9. Pour délivrer un titre de séjour à M. B sur le fondement de l'article L. 435-3 du code de l'entrée et du séjour des étrangers et du droit d'asile, le préfet de Meurthe-et-Moselle devait d'abord vérifier que ce dernier était dans l'année qui suit son dix-huitième anniversaire et avait été confié à l'aide sociale à l'enfance entre l'âge de seize ans et dix-huit ans. Dès lors que le préfet a constaté que les actes d'état civil produits par le requérant ne permettaient pas d'établir son âge et, en conséquence, de justifier qu'il avait été pris en charge par les services de l'aide sociale à l'enfance entre l'âge de seize et dix-huit ans, le préfet pouvait, pour ce seul motif, refuser la demande de titre de séjour présentée par le requérant sur le fondement de l'article L. 435-3 du code de l'entrée et du séjour des étrangers et du droit d'asile. Par suite, le requérant n'est pas fondé à soutenir que le préfet de Meurthe-et-Moselle aurait commis une erreur manifeste d'appréciation de sa situation au regard des dispositions de l'article L. 435-3 du code de l'entrée et du séjour des étrangers et du droit d'asile.

10. En quatrième lieu, il ne ressort pas des pièces du dossier que M. B ait sollicité un titre de séjour sur les fondements des articles L. 423-23 et L. 435-1 du code de l'entrée et du séjour des étrangers et du droit d'asile, ni que le préfet aurait examiné le droit au séjour de l'intéressé sur ces deux fondements. Par suite, les moyens tirés de la méconnaissance de ces dispositions doivent être écarté.

11. En dernier lieu, aux termes des stipulations de l'article 8 de la convention européenne de sauvegarde des droits de l'homme et des libertés fondamentales : " 1° Toute personne a droit au respect de sa vie privée et familiale, de son domicile et de sa correspondance () ".

12. Il ressort des pièces du dossier que la présence en France de M. B, célibataire et sans enfant, est de trois ans seulement et qu'il a vécu la majeure partie de sa vie en dehors du territoire français. Il n'établit pas par ailleurs ne plus disposer d'attaches familiales dans son pays d'origine dans lequel, selon ses propres déclarations, vivent encore son père ainsi que deux sœurs plus jeunes que lui. Dans ces conditions, malgré les efforts d'intégration de l'intéressé, notamment par le suivi d'une formation professionnelle conduite avec sérieux et son engagement dans le sport, M. B ne saurait justifier d'une vie privée et familiale en France telle, qu'un refus de séjour serait contraire aux stipulations susmentionnées de l'article 8 de la convention européenne de sauvegarde des droits de l'homme et des libertés fondamentales. Pour les mêmes motifs, en refusant de délivrer un titre de séjour à M. B, le préfet de Meurthe-et-Moselle n'a pas entaché sa décision d'erreur manifeste d'appréciation.

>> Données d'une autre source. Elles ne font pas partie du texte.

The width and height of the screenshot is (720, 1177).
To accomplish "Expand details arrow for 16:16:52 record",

13. Il résulte de ce qui précède que par les moyens qu'il invoque, M. B n'est pas fondé à demander l'annulation de la décision du 10 novembre 2021. Ses conclusions à fin d'annulation doivent donc être rejetées.

Sur les conclusions à fin d'injonction :

14. Le présent jugement n'implique aucune mesure d'exécution. Par suite, les conclusions susvisées doivent être rejetées.

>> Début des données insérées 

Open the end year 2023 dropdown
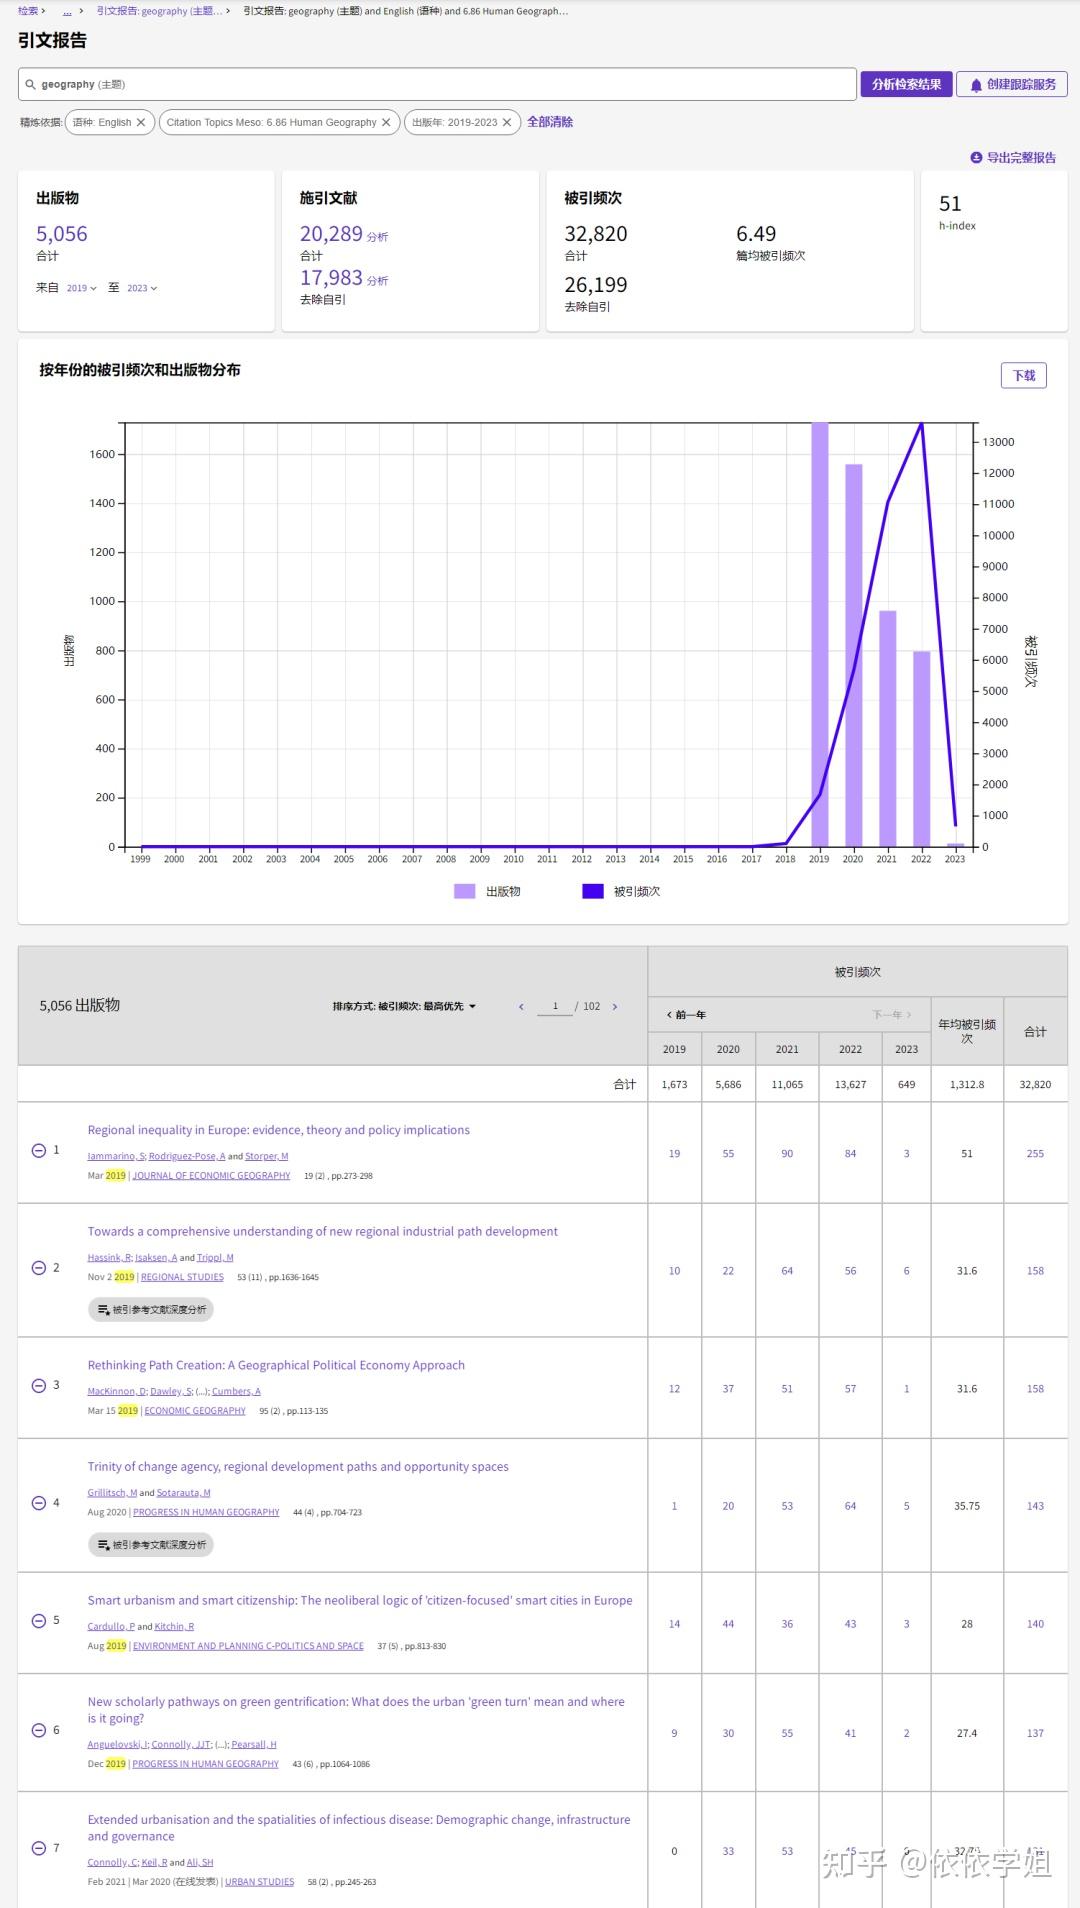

Sur les frais d'instance :

15. Les dispositions des articles L. 761-1 du code de justice administrative et 37 de la loi du 10 juillet 1991 font obstacle à ce que soit mise à la charge de l'Etat, qui n'est pas, dans la présente instance, la partie tenue aux dépens ou la partie perdante, la somme demandée par M. B au bénéfice de son conseil au titre des frais exposés et non compris dans les dépens.

D E C I D E :

Article 1er : La requête de M. B est rejetée.

Article 2 : Le présent jugement sera notifié à M. A B et au préfet de Meurthe-et-Moselle.

Copie en sera adressée, pour information, au ministre de l'intérieur et des outre-mer.

Délibéré après l'audience du 22 septembre 2022, à laquelle siégeaient :

M. Marti, président,

M. Boulangé, premier conseiller,

M. Durand, premier conseiller.

Rendu public par mise à disposition au greffe le 18 octobre 2022.

Le rapporteur,

P. BoulangéLe président,

D. Marti

La greffière,

M. D

La République mande et ordonne au préfet de Meurthe-et-Moselle en ce qui le concerne ou à tous commissaires de justice à ce requis en ce qui concerne les voies de droit commun contre les parties privées, de pourvoir à l'exécution de la présente décision.